President Bola Tinubu on Tuesday called for urgent reforms to the global financial architecture, warning that the current system is frustrating Africa’s industrialisation efforts and slowing the continent’s economic development.
Speaking at the Africa Forward Forum in Nairobi, Kenya, Tinubu made a strong case for a fairer international financial system that prioritises Africa’s growth, prosperity, and industrial transformation.
The President argued that global financial and trade structures continue to disadvantage African economies by denying them access to affordable capital while encouraging the export of raw materials instead of value-added production.
“Last September, from the podium of the United Nations General Assembly, Nigeria warned that the international system must reform or risk irrelevance,” Tinubu said.
“We spoke not only of the Security Council but of the financial and trade structures that quietly de-industrialise our nations.”
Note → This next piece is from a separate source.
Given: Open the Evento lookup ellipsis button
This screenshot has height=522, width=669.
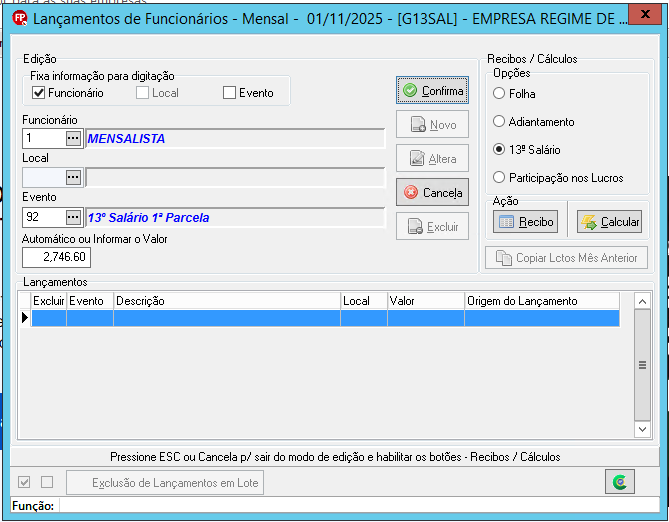Looking at the screenshot, I should point(73,217).
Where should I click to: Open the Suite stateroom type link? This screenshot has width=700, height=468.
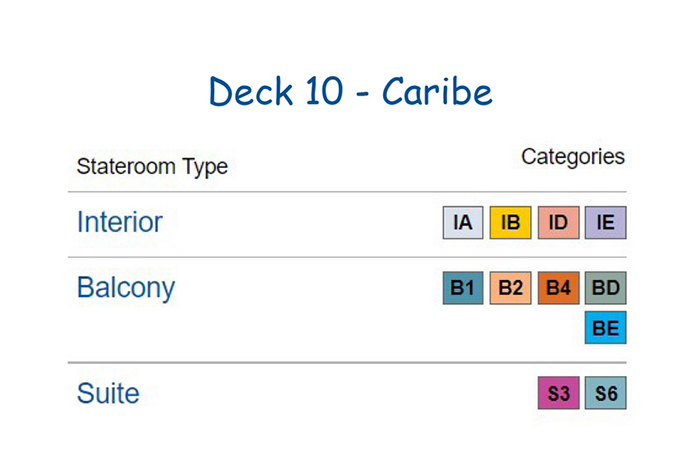[108, 393]
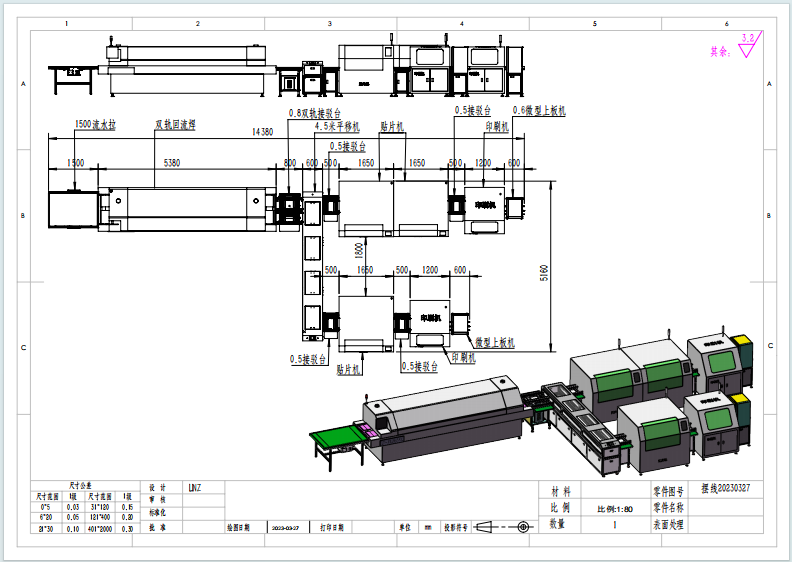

According to him, Africa’s share of global manufacturing value-added remains below two per cent despite decades of political independence.
“We export raw minerals, crude oil, and agricultural commodities, and we import processed goods at a premium,” he said.
“This pattern is not an accident. It is the product of a global financial architecture that starves our industries of affordable capital, tolerates massive illicit financial flows, and imposes policy constraints that our competitors themselves never observed when they built their own industrial bases.”
Tinubu stressed that Nigeria had already taken difficult but necessary economic decisions aimed at restoring macroeconomic stability and rebuilding investor confidence.
He listed key reforms undertaken by his administration to include the removal of fuel subsidies, exchange rate unification, recapitalisation of the banking system with over $3.4 billion, and Nigeria’s exit from the Financial Action Task Force (FATF) grey list.
“These reforms were sovereign choices, not external conditions,” the President noted.
He said the reforms had helped improve Nigeria’s economic outlook, including stronger external reserves estimated at $45.5 billion and a projected debt-to-GDP ratio of 32.3 per cent in 2026.
Despite these gains, Tinubu argued that African countries continue to face unfair borrowing conditions that weaken industrial growth and economic competitiveness.
“In 2026, Nigeria will spend about $11.6 billion on debt service — nearly half of projected revenue,” he said.
“Every single dollar that leaves our treasury to pay punitive interest rates is a dollar that did not go into our steel sector, textile mills, agro-processing plants, or digital industries.”
The President described the current global financial structure as “an instrument of industrial disarmament for Africa,” insisting that the continent is demanding fairness rather than charity.
“Nigeria is not asking for charity. We are demanding a financial system that intentionally enables Africa to industrialise — to process its own minerals, refine its own crude oil, manufacture its own pharmaceuticals, and compete fairly in global markets,” he said.
Tinubu also addressed migration and security issues, arguing that economic opportunity remains the most effective response to irregular migration.
“People who have jobs, security, and hope at home do not typically risk their lives in the back of a smuggler’s truck,” he said.
The President urged development partners to increase investments in infrastructure, energy access, climate adaptation, digital skills, and job creation programmes capable of reducing economic desperation across Africa.
He also called for stronger international cooperation on migration governance and backed efforts by the African Union to create more coordinated migration frameworks.
On maritime development, Tinubu highlighted Nigeria’s blue economy potential and pledged stronger regional coordination on maritime security in the Gulf of Guinea.
He announced that Nigeria would make its Deep Blue Project’s maritime intelligence infrastructure available as a shared data platform for willing countries in the region.
“Maritime sovereignty does not repel investment — it attracts it,” the President said, stressing that secure sea lanes and effective regulation are essential for attracting private capital into Africa’s maritime sector.
Tinubu further welcomed the outcome of the 10th France-Nigeria Business Council Meeting held on the sidelines of the summit, describing it as evidence that economic relations between Nigeria and France have entered an “execution stage.”
With trade between both countries reaching $4.7 billion in 2025, Tinubu said the relationship must now translate into jobs, industries, infrastructure, and broader prosperity for both nations.
The meeting brought together leading Nigerian and French business leaders, including Aliko Dangote, Abdulsamad Rabiu, Tony Elumelu, Aigboje Aig-Imoukhuede, Patrick Pouyanné of TotalEnergies, and Rodolphe Saadé of CMA CGM.
Tinubu particularly welcomed the partnership agreement between Accor and Shoreline Group for Nigeria’s first national hotel platform, describing it as a major vote of confidence in Nigeria’s hospitality and tourism sectors.
“This is the partnership Nigeria is ready for,” Tinubu said.
“We are ready for investment that builds, capital that produces, and enterprise that creates jobs.”
The President reaffirmed his administration’s commitment to strengthening the business environment, supporting investors, and deepening reforms aimed at making Nigeria a more stable and competitive economy.
“The next chapter of Africa-Europe relations will be written in factories, hotels, ports, energy projects, technology platforms, farms, jobs and new value chains,” he added.